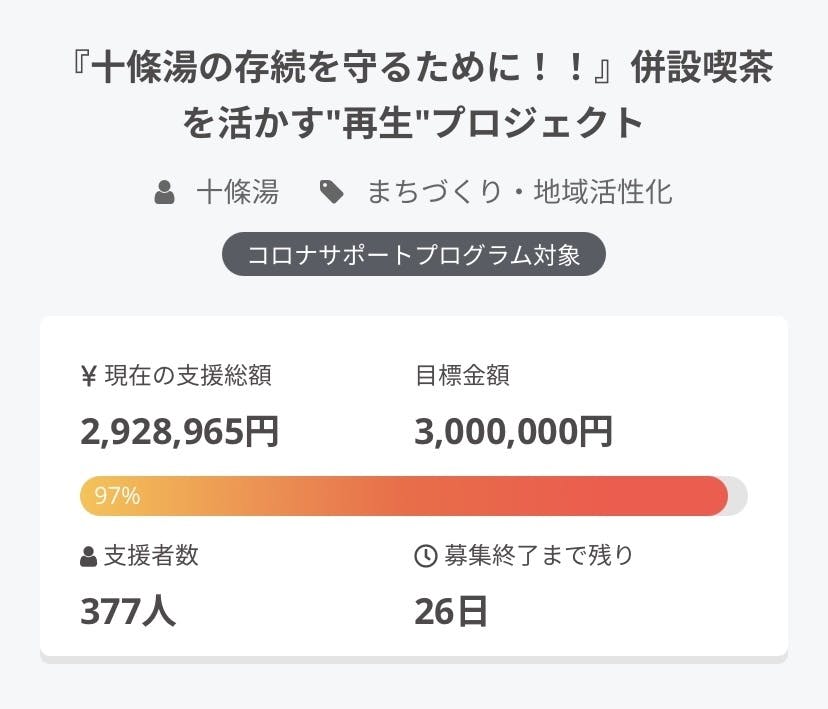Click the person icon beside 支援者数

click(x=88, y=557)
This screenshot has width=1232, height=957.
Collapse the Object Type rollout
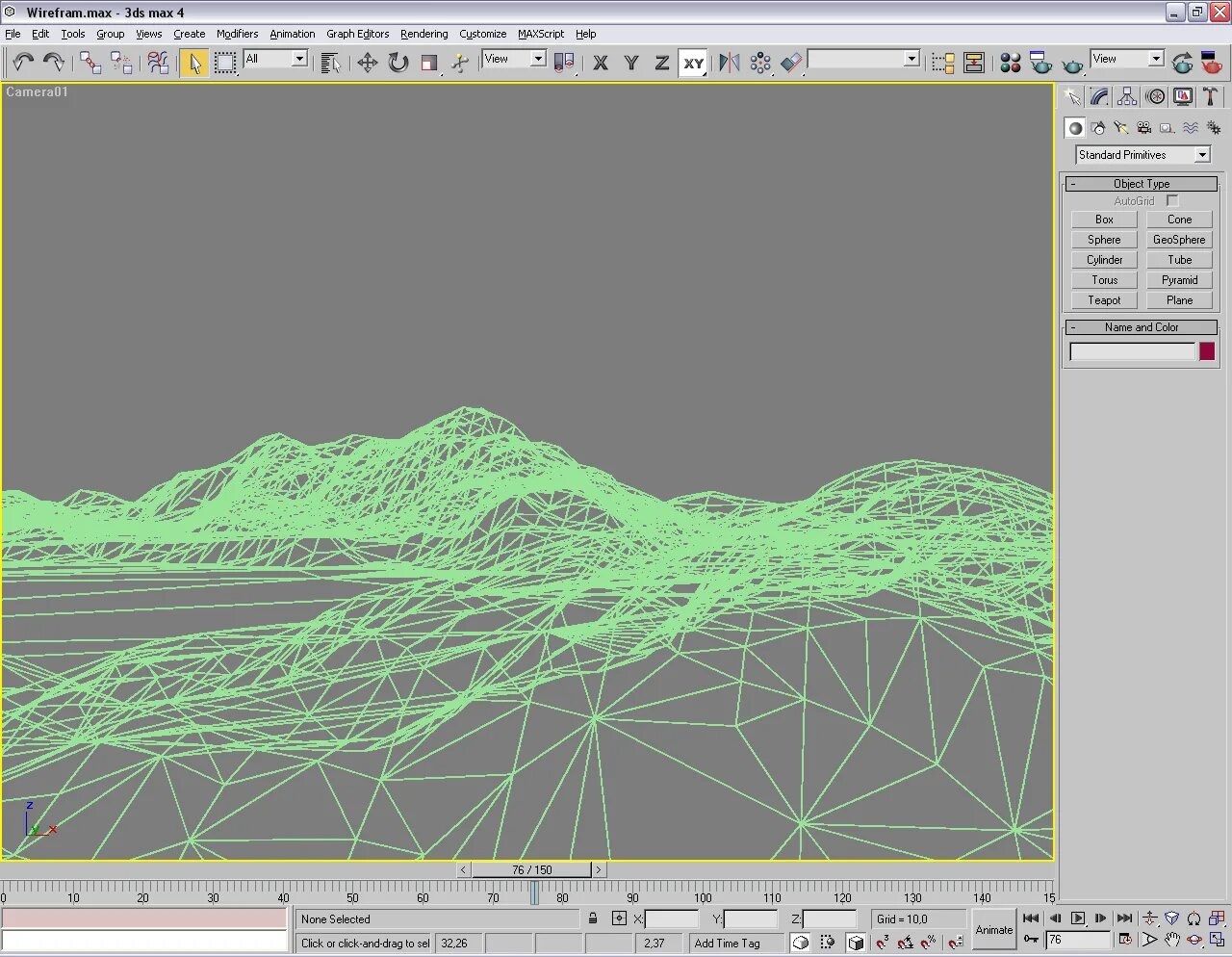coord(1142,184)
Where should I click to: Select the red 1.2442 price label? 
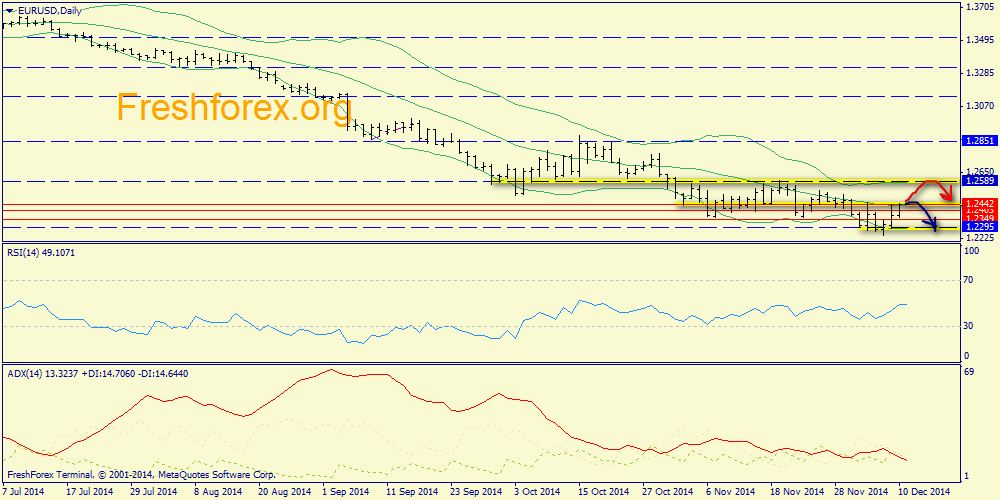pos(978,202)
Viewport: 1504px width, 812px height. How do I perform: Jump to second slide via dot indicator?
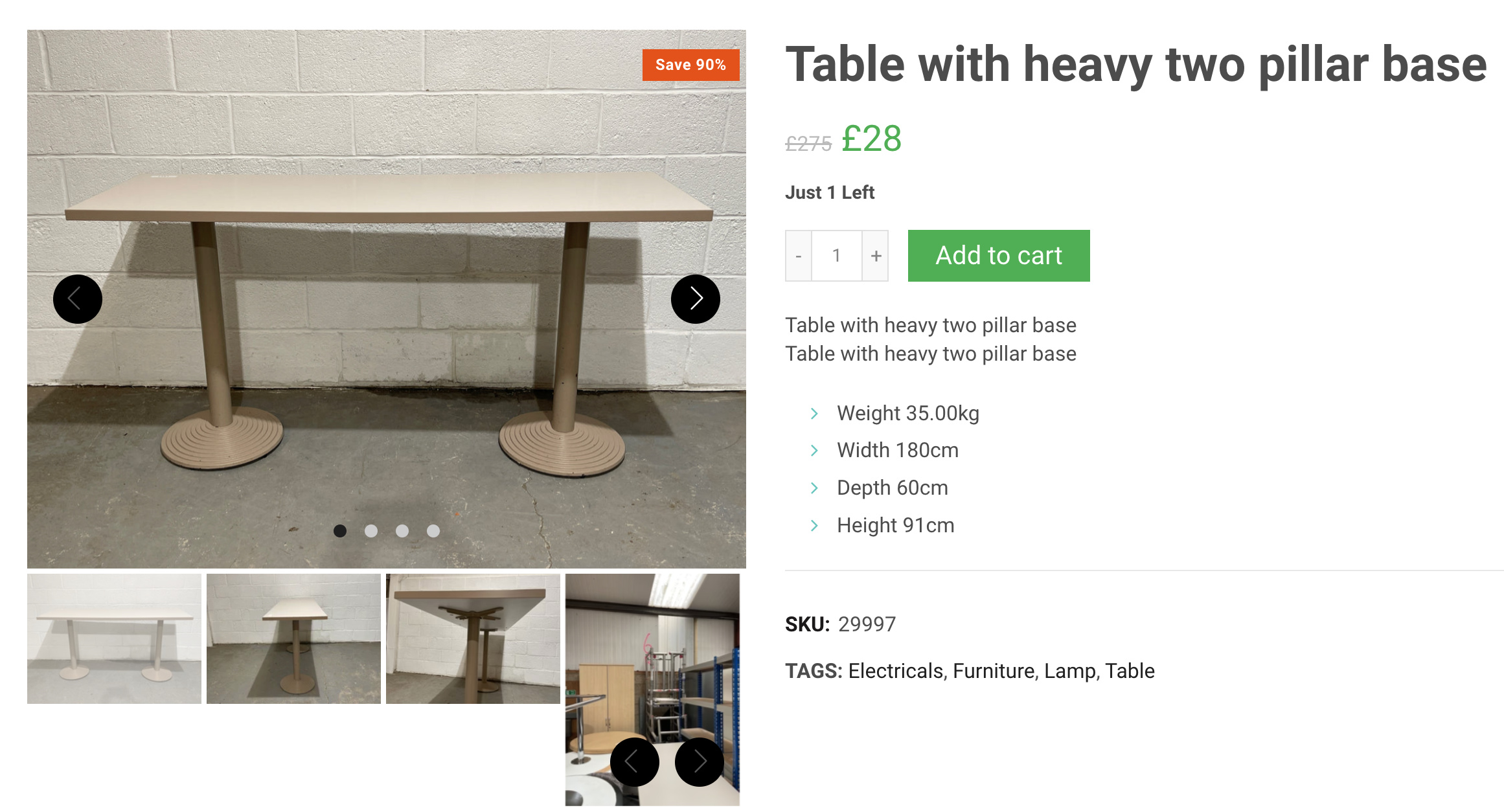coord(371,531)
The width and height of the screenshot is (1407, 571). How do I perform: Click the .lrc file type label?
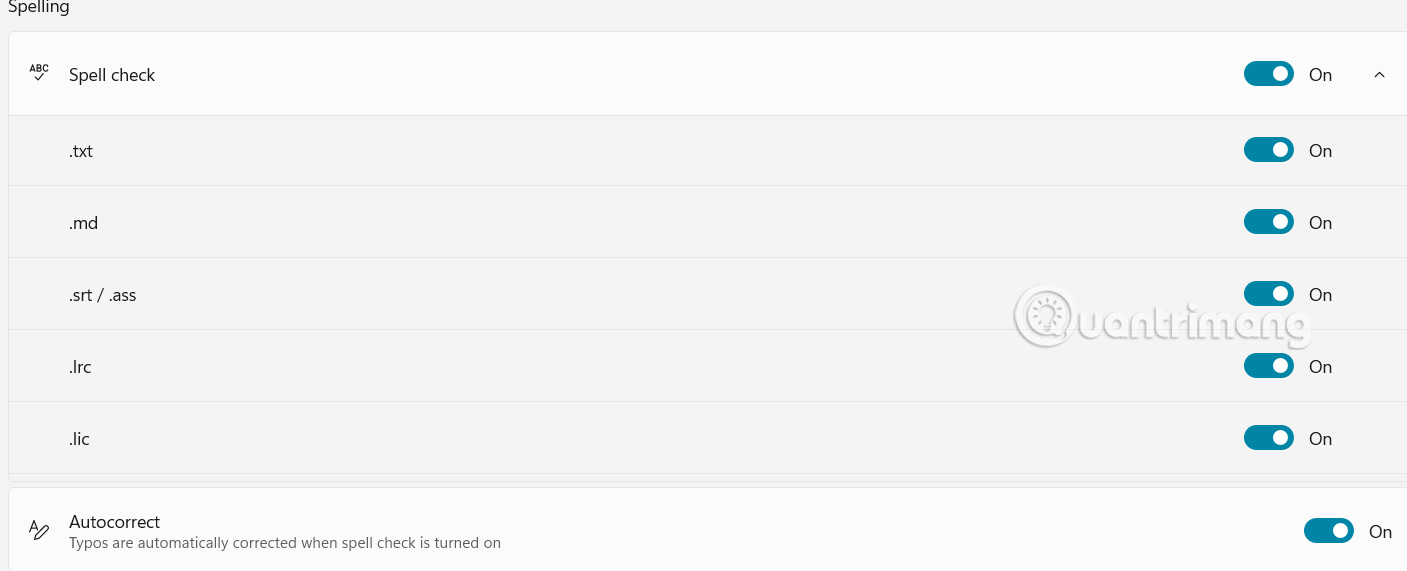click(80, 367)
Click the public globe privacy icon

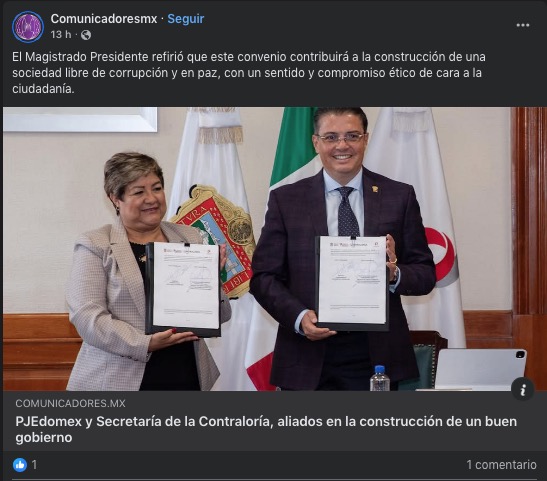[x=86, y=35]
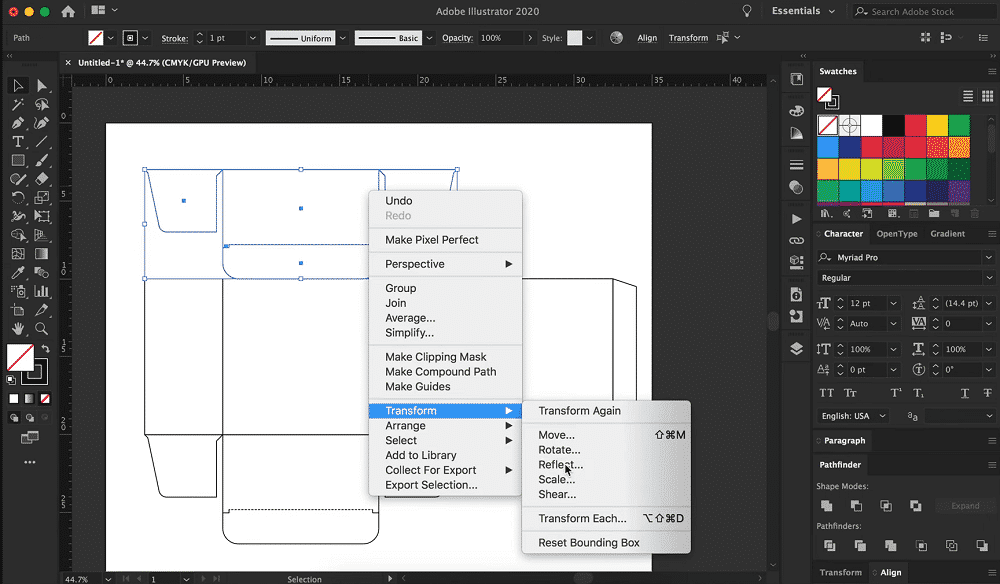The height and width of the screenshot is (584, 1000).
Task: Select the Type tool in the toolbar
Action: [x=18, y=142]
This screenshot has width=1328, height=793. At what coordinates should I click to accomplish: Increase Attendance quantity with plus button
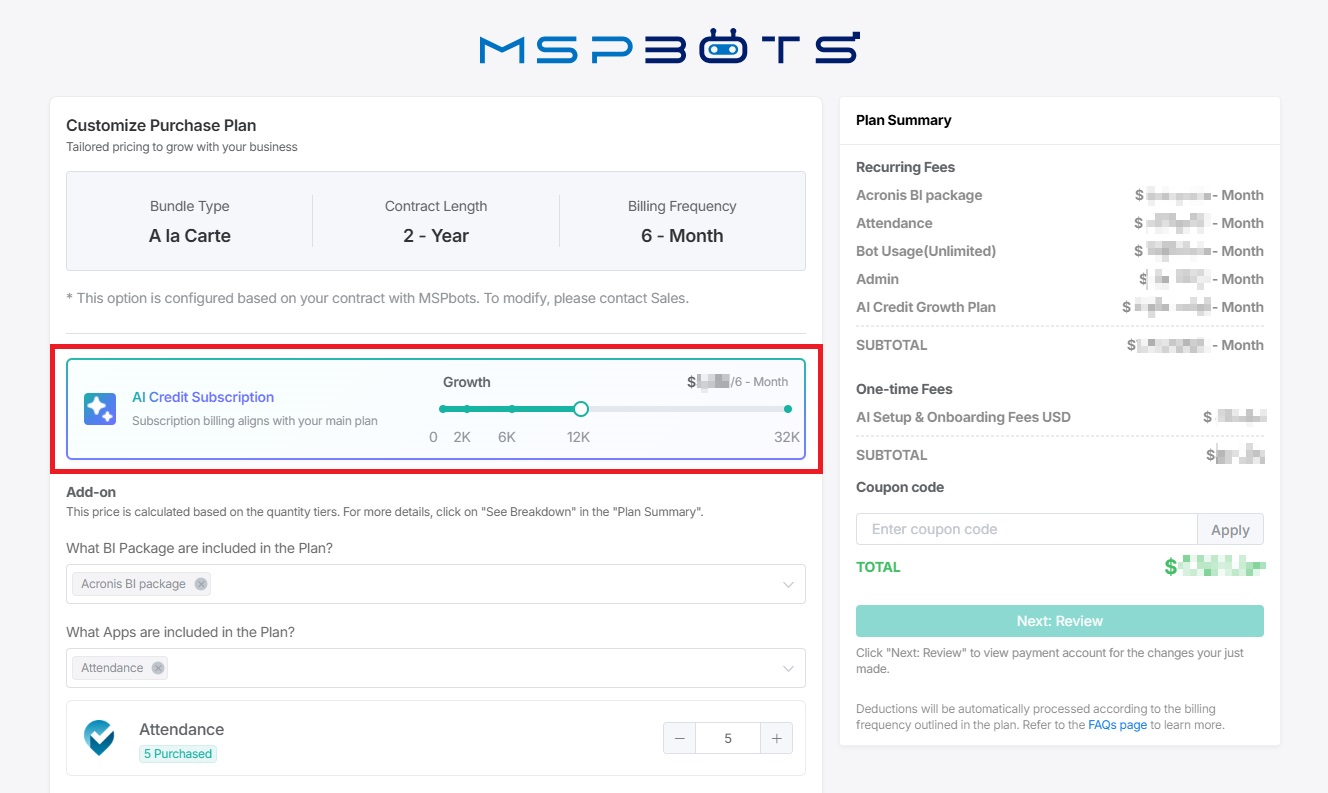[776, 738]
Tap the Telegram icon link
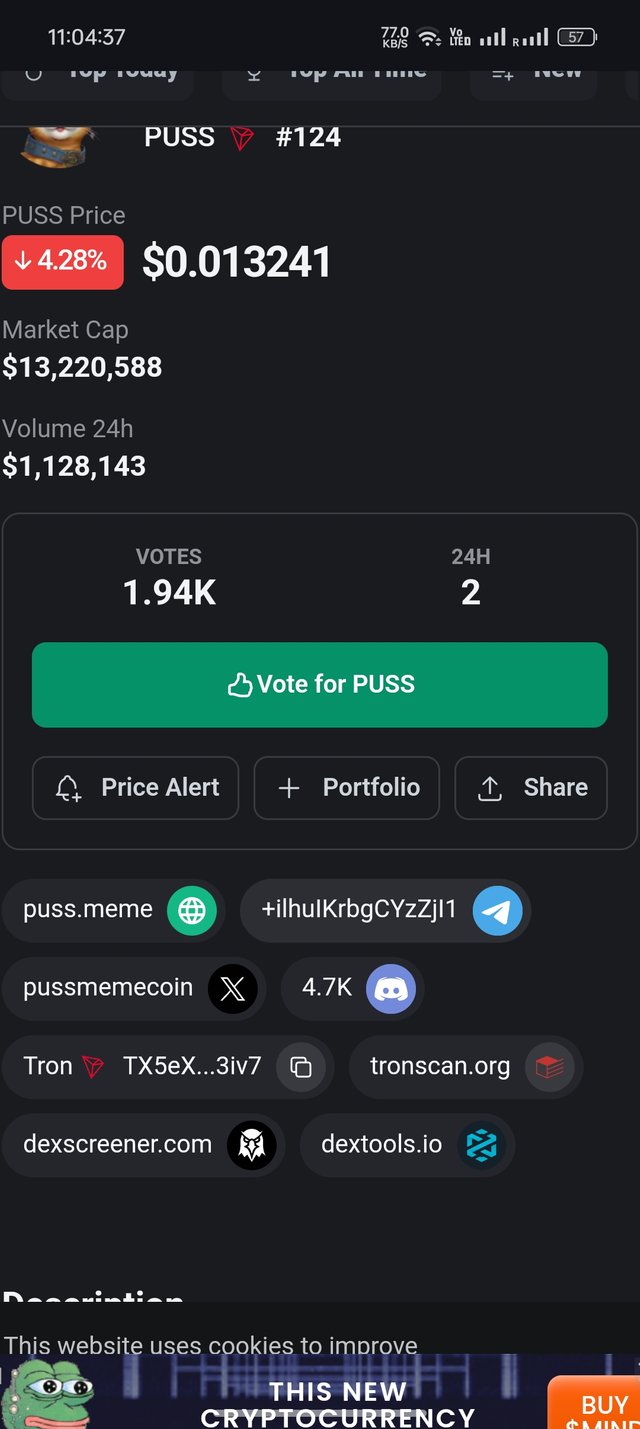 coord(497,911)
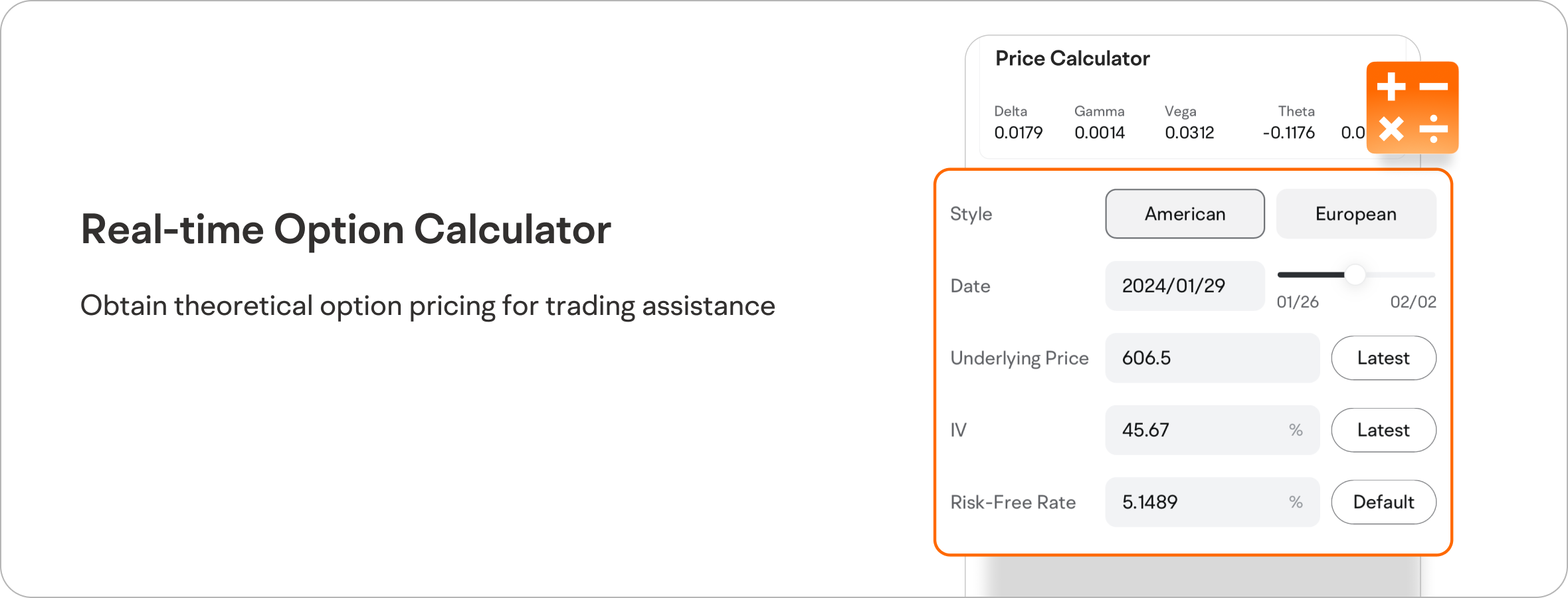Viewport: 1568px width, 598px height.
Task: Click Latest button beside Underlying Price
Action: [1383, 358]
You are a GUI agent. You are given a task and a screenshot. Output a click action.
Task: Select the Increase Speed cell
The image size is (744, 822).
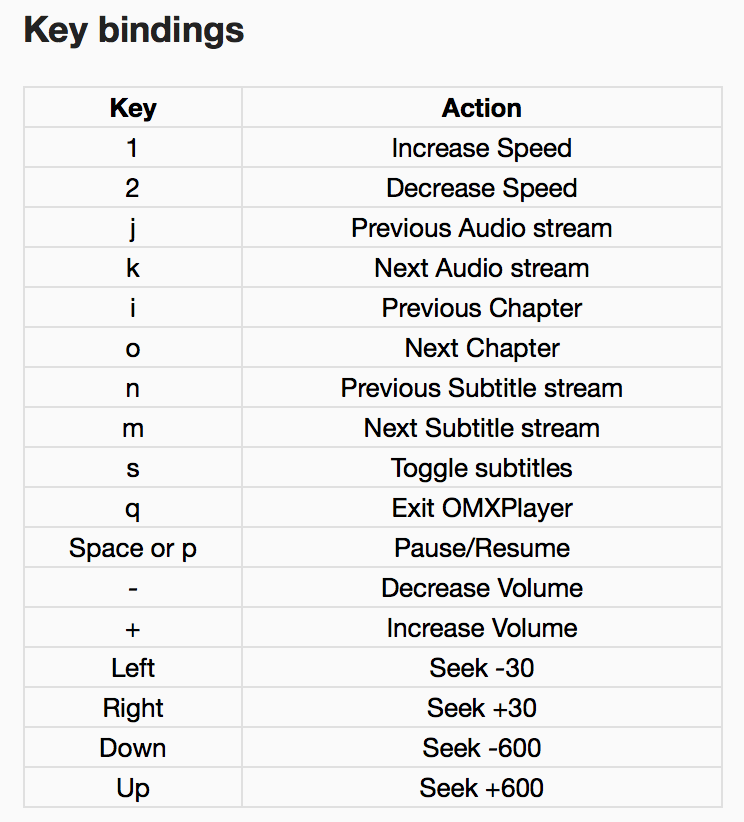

==============================

## [WORK TASK]
Begin at the line with "This screenshot has width=1328, height=793." and retype exactly every line through the last one of the entries above, both included, and nothing more; pictures stay out.

## [COMPLETED TASK]
This screenshot has width=1328, height=793. At what coordinates should I click to accomplish: Increase Attendance quantity with plus button
[776, 738]
Tap the Telegram icon link
 coord(497,911)
Viewport: 1568px width, 598px height.
Task: Click Latest button beside Underlying Price
Action: [1383, 358]
You are a GUI agent. You are given a task and a screenshot. Output a click action.
Task: Select the Increase Speed cell
The image size is (744, 822).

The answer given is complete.